■ **Document segment**:
Compiler projects using llvm
//==- include/llvm/CodeGen/AccelTable.h - Accelerator Tables -----*- C++ -*-==//
//
// Part of the LLVM Project, under the Apache License v2.0 with LLVM Exceptions.
// See https://llvm.org/LICENSE.txt for license information.
// SPDX-License-Identifier: Apache-2.0 WITH LLVM-exception
//
//===----------------------------------------------------------------------===//
/// \file
/// This file contains support for writing accelerator tables.
///
//===----------------------------------------------------------------------===//

#ifndef LLVM_CODEGEN_ACCELTABLE_H
#define LLVM_CODEGEN_ACCELTABLE_H

#include "llvm/ADT/ArrayRef.h"
#include "llvm/ADT/STLFunctionalExtras.h"
#include "llvm/ADT/StringMap.h"
#include "llvm/ADT/StringRef.h"
#include "llvm/BinaryFormat/Dwarf.h"
#include "llvm/CodeGen/DIE.h"
#include "llvm/CodeGen/DwarfStringPoolEntry.h"
#include "llvm/Support/Allocator.h"
#include "llvm/Support/DJB.h"
#include "llvm/Support/Debug.h"
#include <cstdint>
#include <vector>

/// \file
/// The DWARF and Apple accelerator tables are an indirect hash table optimized
/// for null lookup rather than access to known data. The Apple accelerator
/// tables are a precursor of the newer DWARF v5 accelerator tables. Both
/// formats share common design ideas.
///
/// The Apple accelerator table are output into an on-disk format that looks
/// like this:
///
/// .------------------.
/// |  HEADER          |
/// |------------------|
/// |  BUCKETS         |
/// |------------------|
/// |  HASHES          |
/// |------------------|
/// |  OFFSETS         |
/// |------------------|
/// |  DATA            |
/// `------------------'
///
/// The header contains a magic number, version, type of hash function,
/// the number of buckets, total number of hashes, and room for a special struct
/// of data and the length of that struct.
///
/// The buckets contain an index (e.g. 6) into the hashes array. The hashes
/// section contains all of the 32-bit hash values in contiguous memory, and the
/// offsets contain the offset into the data area for the particular hash.
///
/// For a lookup example, we could hash a function name and take it modulo the
/// number of buckets giving us our bucket. From there we take the bucket value
/// as an index into the hashes table and look at each successive hash as long
/// as the hash value is still the same modulo result (bucket value) as earlier.
/// If we have a match we look at that same entry in the offsets table and grab
/// the offset in the data for our final match.
///
/// The DWARF v5 accelerator table consists of zero or more name indices that
/// are output into an on-disk format that looks like this:
///
/// .------------------.

■ **Material for this task**:
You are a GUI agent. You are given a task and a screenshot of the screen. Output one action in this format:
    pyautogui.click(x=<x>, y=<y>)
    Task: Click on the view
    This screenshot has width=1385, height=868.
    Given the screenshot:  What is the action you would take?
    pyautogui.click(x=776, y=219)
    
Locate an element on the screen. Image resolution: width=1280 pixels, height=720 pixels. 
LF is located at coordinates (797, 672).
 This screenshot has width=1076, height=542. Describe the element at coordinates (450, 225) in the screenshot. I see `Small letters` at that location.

■ **Stated exercise 1**: Lay out the stretch of the records from the line containing "Locate an element" through the end of the records as a Markdown table with the columns Row and Line, numbering each line and leaving out blank lines.
■ **Stated exercise 2**: Proceed with the LLVM accelerator tables header file from the point where it stops.

■ **Final answer 1**:
| Row | Line |
|---|---|
| 1 | Locate an element on the screen. Image resolution: width=1280 pixels, height=720 pixels.  |
| 2 | LF is located at coordinates (797, 672). |
| 3 |  This screenshot has width=1076, height=542. Describe the element at coordinates (450, 225) in the screenshot. I see `Small letters` at that location. |

■ **Final answer 2**:
/// |  HEADER          |
/// |------------------|
/// |  CU LIST         |
/// |------------------|
/// |  LOCAL TU LIST   |
/// |------------------|
/// |  FOREIGN TU LIST |
/// |------------------|
/// |  HASH TABLE      |
/// |------------------|
/// |  NAME TABLE      |
/// |------------------|
/// |  ABBREV TABLE    |
/// |------------------|
/// |  ENTRY POOL      |
/// `------------------'
///
/// For the full documentation please refer to the DWARF 5 standard.
///
///
/// This file defines the class template AccelTable, which is represents an
/// abstract view of an Accelerator table, without any notion of an on-disk
/// layout. This class is parameterized by an entry type, which should derive
/// from AccelTableData. This is the type of individual entries in the table,
/// and it should store the data necessary to emit them. AppleAccelTableData is
/// the base class for Apple Accelerator Table entries, which have a uniform
/// structure based on a sequence of Atoms. There are different sub-classes
/// derived from AppleAccelTable, which differ in the set of Atoms and how they
/// obtain their values.
///
/// An Apple Accelerator Table can be serialized by calling emitAppleAccelTable
/// function.

namespace llvm {

class AsmPrinter;
class DwarfCompileUnit;
class DwarfDebug;
class MCSymbol;
class raw_ostream;

/// Interface which the different types of accelerator table data have to
/// conform. It serves as a base class for different values of the template
/// argument of the AccelTable class template.
class AccelTableData {
public:
  virtual ~AccelTableData() = default;

  bool operator<(const AccelTableData &Other) const {
    return order() < Other.order();
  }

    // Subclasses should implement:
    // static uint32_t hash(StringRef Name);

#ifndef NDEBUG
  virtual void print(raw_ostream &OS) const = 0;
#endif
protected:
  virtual uint64_t order() const = 0;
};

/// A base class holding non-template-dependant functionality of the AccelTable
/// class. Clients should not use this class directly but rather instantiate
/// AccelTable with a type derived from AccelTableData.
class AccelTableBase {
public:
  using HashFn = uint32_t(StringRef);

  /// Represents a group of entries with identical name (and hence, hash value).
  struct HashData {
    DwarfStringPoolEntryRef Name;
    uint32_t HashValue;
    std::vector<AccelTableData *> Values;
    MCSymbol *Sym;

    HashData(DwarfStringPoolEntryRef Name, HashFn *Hash)
        : Name(Name), HashValue(Hash(Name.getString())) {}

#ifndef NDEBUG
    void print(raw_ostream &OS) const;
    void dump() const { print(dbgs()); }
#endif
  };
  using HashList = std::vector<HashData *>;
  using BucketList = std::vector<HashList>;

protected:
  /// Allocator for HashData and Values.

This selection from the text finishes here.